À la fin de la visite, je souligne à Marc-Antoine deux absences : d’abord, celle de la figure féminine, bien que dissimulée en arrière-plan parmi les partisan·e·s, puis celle de l’arbitre, du ref comme dirait mon père, avec qui j’adore écouter une game, toujours fascinée par la rapidité avec laquelle il call les punitions bien avant les arbitres qui supervisent le jeu sur la glace. J’aurais aimé visiter cette exposition en sa compagnie, moi férue d’art, lui féru de hockey, pour échanger autour de cette passion qu’il m’a léguée pour la beauté du hockey.
Propos tiré d’un échange avec l’artiste lors d’une visite de son exposition le 24 octobre 2025.

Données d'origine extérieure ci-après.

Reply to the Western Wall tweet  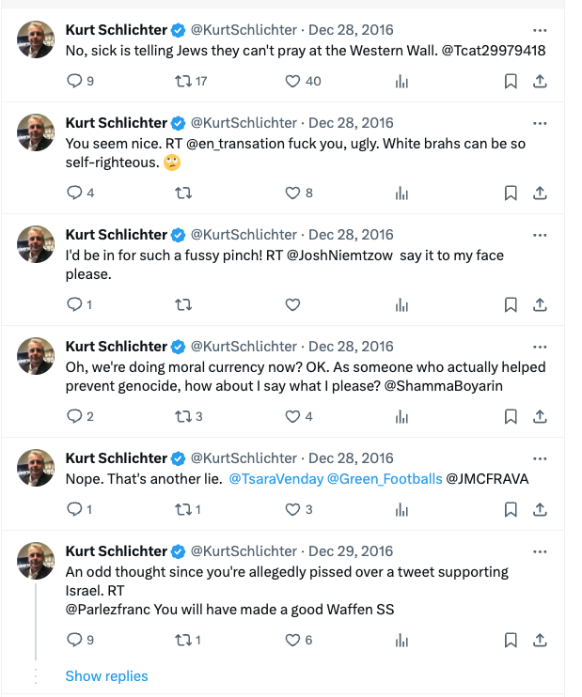(x=75, y=82)
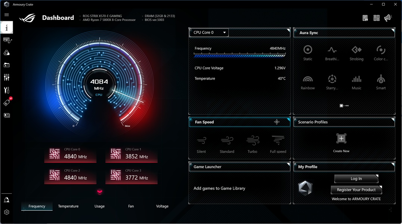Screen dimensions: 402x224
Task: Choose the Rainbow lighting effect
Action: [307, 82]
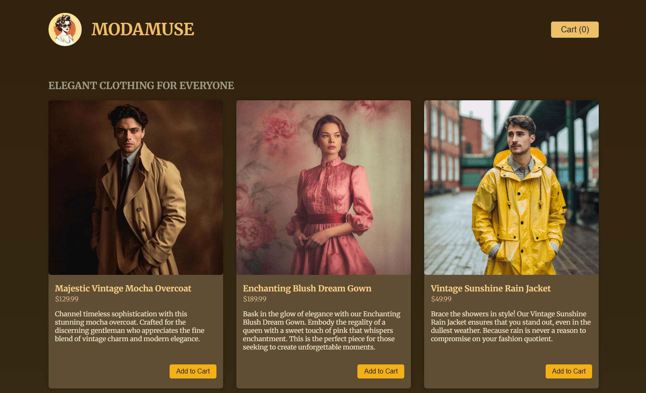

Il est ici question du controversé match entre les Nordiques et les Canadiens en date du 28 avril 1987 au Forum de Montréal, où le but d’Alain Côté a été refusé par l’arbitre Kerry Fraser en raison d’une obstruction faite par Paul Gillis sur le gardien Brian Hayward. Côté confie au Journal de Québec en 2016 que cette injustice fait partie du folklore québécois, ajoutant avec une pointe d’humour : « Ça va être écrit sur ma tombe ! »

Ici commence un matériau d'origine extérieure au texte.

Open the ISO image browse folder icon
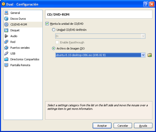This screenshot has height=132, width=156. coord(150,55)
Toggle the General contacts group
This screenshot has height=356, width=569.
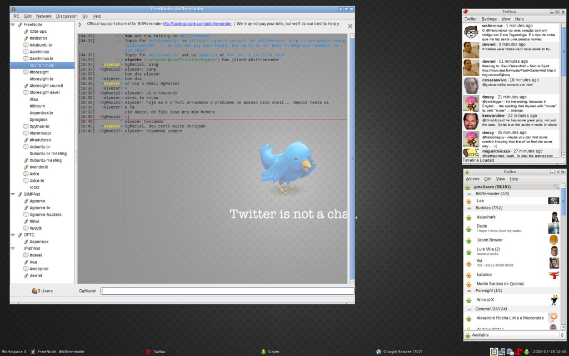coord(469,309)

Pour de plus amples détails sur cette œuvre, je vous recommande l’essai de Marc-Antoine K. Phaneuf, « Apparitions de Jean Paul Riopelle », paru dans le catalogue Riopelle à la croisée des temps, publié par le Musée des beaux-arts du Canada en 2023.
Le culte du cargo est un ensemble de rites qui apparaissent à la fin du XIXe siècle et dans la première moitié du XXe siècle chez les habitant·e·s de la Mélanésie, en Océanie, en réaction à la colonisation. Espérant le retour du ravitaillement distribué par avions-cargos par les Américains et les Japonais, les Mélanésien·ne·s reproduisent les comportements et, plus généralement, les outils techniques issus de la culture occidentale pour les invoquer, pensant qu’ils provenaient de la faveur divine (Feynman, 1974 ; Lawrence, 1966 ; Lindstrom, 1993).